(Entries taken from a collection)
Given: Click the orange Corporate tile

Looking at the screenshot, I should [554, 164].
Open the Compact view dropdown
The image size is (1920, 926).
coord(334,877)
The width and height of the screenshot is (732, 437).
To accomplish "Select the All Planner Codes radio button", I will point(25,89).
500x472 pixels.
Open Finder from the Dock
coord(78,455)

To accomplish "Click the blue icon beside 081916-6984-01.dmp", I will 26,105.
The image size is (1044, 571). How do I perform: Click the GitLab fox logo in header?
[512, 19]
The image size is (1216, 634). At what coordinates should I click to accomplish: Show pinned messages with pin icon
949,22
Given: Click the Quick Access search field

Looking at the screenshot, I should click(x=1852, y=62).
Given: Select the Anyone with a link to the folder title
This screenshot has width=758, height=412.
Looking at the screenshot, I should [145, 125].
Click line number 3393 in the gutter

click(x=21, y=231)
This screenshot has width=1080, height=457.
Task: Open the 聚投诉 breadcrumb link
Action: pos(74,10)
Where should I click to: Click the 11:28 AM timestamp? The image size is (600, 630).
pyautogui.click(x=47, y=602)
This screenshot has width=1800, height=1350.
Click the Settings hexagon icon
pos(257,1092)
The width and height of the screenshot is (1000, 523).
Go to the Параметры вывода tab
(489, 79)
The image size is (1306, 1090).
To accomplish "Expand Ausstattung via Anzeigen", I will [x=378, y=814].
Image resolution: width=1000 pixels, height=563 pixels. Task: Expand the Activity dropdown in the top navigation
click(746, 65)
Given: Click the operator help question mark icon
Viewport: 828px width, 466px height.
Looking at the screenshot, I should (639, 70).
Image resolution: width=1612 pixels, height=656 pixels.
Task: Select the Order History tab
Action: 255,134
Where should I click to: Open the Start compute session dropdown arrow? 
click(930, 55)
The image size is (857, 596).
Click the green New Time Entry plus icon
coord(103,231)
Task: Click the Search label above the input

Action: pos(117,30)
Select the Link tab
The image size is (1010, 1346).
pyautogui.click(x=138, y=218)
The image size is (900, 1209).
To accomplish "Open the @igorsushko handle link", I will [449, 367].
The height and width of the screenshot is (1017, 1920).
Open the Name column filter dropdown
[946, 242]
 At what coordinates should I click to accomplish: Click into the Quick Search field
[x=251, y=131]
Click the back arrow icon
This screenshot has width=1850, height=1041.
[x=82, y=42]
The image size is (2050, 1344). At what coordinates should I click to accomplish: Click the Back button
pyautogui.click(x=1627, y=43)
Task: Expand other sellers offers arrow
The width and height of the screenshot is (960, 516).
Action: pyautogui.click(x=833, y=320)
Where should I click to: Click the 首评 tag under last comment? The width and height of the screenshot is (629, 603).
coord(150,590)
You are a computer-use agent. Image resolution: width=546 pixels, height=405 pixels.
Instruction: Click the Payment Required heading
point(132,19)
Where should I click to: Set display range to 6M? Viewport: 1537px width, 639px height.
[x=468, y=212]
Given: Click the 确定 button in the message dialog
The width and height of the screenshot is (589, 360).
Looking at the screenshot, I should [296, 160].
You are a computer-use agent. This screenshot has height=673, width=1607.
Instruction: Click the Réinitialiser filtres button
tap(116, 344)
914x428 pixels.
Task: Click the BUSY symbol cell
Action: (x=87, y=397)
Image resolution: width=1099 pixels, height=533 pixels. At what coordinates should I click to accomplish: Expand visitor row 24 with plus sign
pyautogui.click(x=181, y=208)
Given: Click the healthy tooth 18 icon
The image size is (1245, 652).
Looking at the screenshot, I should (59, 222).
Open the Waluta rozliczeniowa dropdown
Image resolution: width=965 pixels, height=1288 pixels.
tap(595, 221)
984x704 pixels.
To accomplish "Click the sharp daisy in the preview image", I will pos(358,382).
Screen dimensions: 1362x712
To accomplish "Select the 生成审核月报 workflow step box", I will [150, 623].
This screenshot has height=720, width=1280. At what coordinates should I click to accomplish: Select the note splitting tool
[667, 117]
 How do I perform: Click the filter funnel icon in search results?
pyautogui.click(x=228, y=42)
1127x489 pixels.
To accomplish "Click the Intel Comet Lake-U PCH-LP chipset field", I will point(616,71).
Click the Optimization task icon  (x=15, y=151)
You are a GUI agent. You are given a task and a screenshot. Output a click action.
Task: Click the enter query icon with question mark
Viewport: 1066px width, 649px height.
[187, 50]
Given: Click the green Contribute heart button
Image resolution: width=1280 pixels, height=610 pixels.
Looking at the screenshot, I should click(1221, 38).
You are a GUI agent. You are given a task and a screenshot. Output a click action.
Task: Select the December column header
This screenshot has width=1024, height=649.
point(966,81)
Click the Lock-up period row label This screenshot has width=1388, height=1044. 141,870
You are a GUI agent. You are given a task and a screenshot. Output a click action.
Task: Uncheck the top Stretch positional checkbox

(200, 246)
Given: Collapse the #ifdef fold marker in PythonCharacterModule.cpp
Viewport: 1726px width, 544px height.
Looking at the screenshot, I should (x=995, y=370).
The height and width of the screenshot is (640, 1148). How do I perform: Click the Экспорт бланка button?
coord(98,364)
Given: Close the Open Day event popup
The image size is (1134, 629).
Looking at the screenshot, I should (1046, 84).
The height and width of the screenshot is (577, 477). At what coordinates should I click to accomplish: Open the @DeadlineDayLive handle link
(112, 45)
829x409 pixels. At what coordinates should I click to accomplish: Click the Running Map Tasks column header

- [Exercise objective]
The goal is a faithful transcription of every entry above.

- [Solution for this problem]
Given: Click the orange Corporate tile

Looking at the screenshot, I should [554, 164].
Open the Compact view dropdown
The image size is (1920, 926).
coord(334,877)
The width and height of the screenshot is (732, 437).
To accomplish "Select the All Planner Codes radio button", I will point(25,89).
500x472 pixels.
Open Finder from the Dock
coord(78,455)

To accomplish "Click the blue icon beside 081916-6984-01.dmp", I will 26,105.
The image size is (1044, 571). How do I perform: Click the GitLab fox logo in header?
[512, 19]
The image size is (1216, 634). At what coordinates should I click to accomplish: Show pinned messages with pin icon
949,22
Given: Click the Quick Access search field

Looking at the screenshot, I should click(x=1852, y=62).
Given: Select the Anyone with a link to the folder title
This screenshot has width=758, height=412.
Looking at the screenshot, I should [145, 125].
Click line number 3393 in the gutter

click(x=21, y=231)
This screenshot has width=1080, height=457.
Task: Open the 聚投诉 breadcrumb link
Action: pos(74,10)
Where should I click to: Click the 11:28 AM timestamp? The image size is (600, 630).
pyautogui.click(x=47, y=602)
This screenshot has width=1800, height=1350.
Click the Settings hexagon icon
pos(257,1092)
The width and height of the screenshot is (1000, 523).
Go to the Параметры вывода tab
(489, 79)
The image size is (1306, 1090).
To accomplish "Expand Ausstattung via Anzeigen", I will [x=378, y=814].
Image resolution: width=1000 pixels, height=563 pixels. Task: Expand the Activity dropdown in the top navigation
click(746, 65)
Given: Click the operator help question mark icon
Viewport: 828px width, 466px height.
Looking at the screenshot, I should (639, 70).
Image resolution: width=1612 pixels, height=656 pixels.
Task: Select the Order History tab
Action: 255,134
Where should I click to: Open the Start compute session dropdown arrow? 
click(930, 55)
The image size is (857, 596).
Click the green New Time Entry plus icon
coord(103,231)
Task: Click the Search label above the input

Action: pos(117,30)
Select the Link tab
The image size is (1010, 1346).
pyautogui.click(x=138, y=218)
The image size is (900, 1209).
To accomplish "Open the @igorsushko handle link", I will [449, 367].
The height and width of the screenshot is (1017, 1920).
Open the Name column filter dropdown
[946, 242]
 At what coordinates should I click to accomplish: Click into the Quick Search field
[x=251, y=131]
Click the back arrow icon
This screenshot has width=1850, height=1041.
[x=82, y=42]
The image size is (2050, 1344). At what coordinates should I click to accomplish: Click the Back button
pyautogui.click(x=1627, y=43)
Task: Expand other sellers offers arrow
The width and height of the screenshot is (960, 516).
Action: pyautogui.click(x=833, y=320)
Where should I click to: Click the 首评 tag under last comment? The width and height of the screenshot is (629, 603).
coord(150,590)
You are a computer-use agent. Image resolution: width=546 pixels, height=405 pixels.
Instruction: Click the Payment Required heading
point(132,19)
Where should I click to: Set display range to 6M? Viewport: 1537px width, 639px height.
[x=468, y=212]
Given: Click the 确定 button in the message dialog
The width and height of the screenshot is (589, 360).
Looking at the screenshot, I should [296, 160].
You are a computer-use agent. This screenshot has height=673, width=1607.
Instruction: Click the Réinitialiser filtres button
tap(116, 344)
914x428 pixels.
Task: Click the BUSY symbol cell
Action: (x=87, y=397)
Image resolution: width=1099 pixels, height=533 pixels. At what coordinates should I click to accomplish: Expand visitor row 24 with plus sign
pyautogui.click(x=181, y=208)
Given: Click the healthy tooth 18 icon
The image size is (1245, 652).
Looking at the screenshot, I should (59, 222).
Open the Waluta rozliczeniowa dropdown
Image resolution: width=965 pixels, height=1288 pixels.
tap(595, 221)
984x704 pixels.
To accomplish "Click the sharp daisy in the preview image", I will pos(358,382).
Screen dimensions: 1362x712
To accomplish "Select the 生成审核月报 workflow step box", I will [150, 623].
This screenshot has height=720, width=1280. At what coordinates should I click to accomplish: Select the note splitting tool
[667, 117]
 How do I perform: Click the filter funnel icon in search results?
pyautogui.click(x=228, y=42)
1127x489 pixels.
To accomplish "Click the Intel Comet Lake-U PCH-LP chipset field", I will point(616,71).
Click the Optimization task icon  (x=15, y=151)
You are a GUI agent. You are given a task and a screenshot. Output a click action.
Task: Click the enter query icon with question mark
Viewport: 1066px width, 649px height.
[187, 50]
Given: Click the green Contribute heart button
Image resolution: width=1280 pixels, height=610 pixels.
Looking at the screenshot, I should click(1221, 38).
You are a GUI agent. You are given a task and a screenshot. Output a click action.
Task: Select the December column header
This screenshot has width=1024, height=649.
point(966,81)
Click the Lock-up period row label This screenshot has width=1388, height=1044. 141,870
You are a GUI agent. You are given a task and a screenshot. Output a click action.
Task: Uncheck the top Stretch positional checkbox

(200, 246)
Given: Collapse the #ifdef fold marker in PythonCharacterModule.cpp
Viewport: 1726px width, 544px height.
Looking at the screenshot, I should (x=995, y=370).
The height and width of the screenshot is (640, 1148). How do I perform: Click the Экспорт бланка button?
coord(98,364)
Given: Close the Open Day event popup
The image size is (1134, 629).
Looking at the screenshot, I should (1046, 84).
The height and width of the screenshot is (577, 477). At what coordinates should I click to accomplish: Open the @DeadlineDayLive handle link
(112, 45)
829x409 pixels. At what coordinates should I click to accomplish: Click the Running Map Tasks column header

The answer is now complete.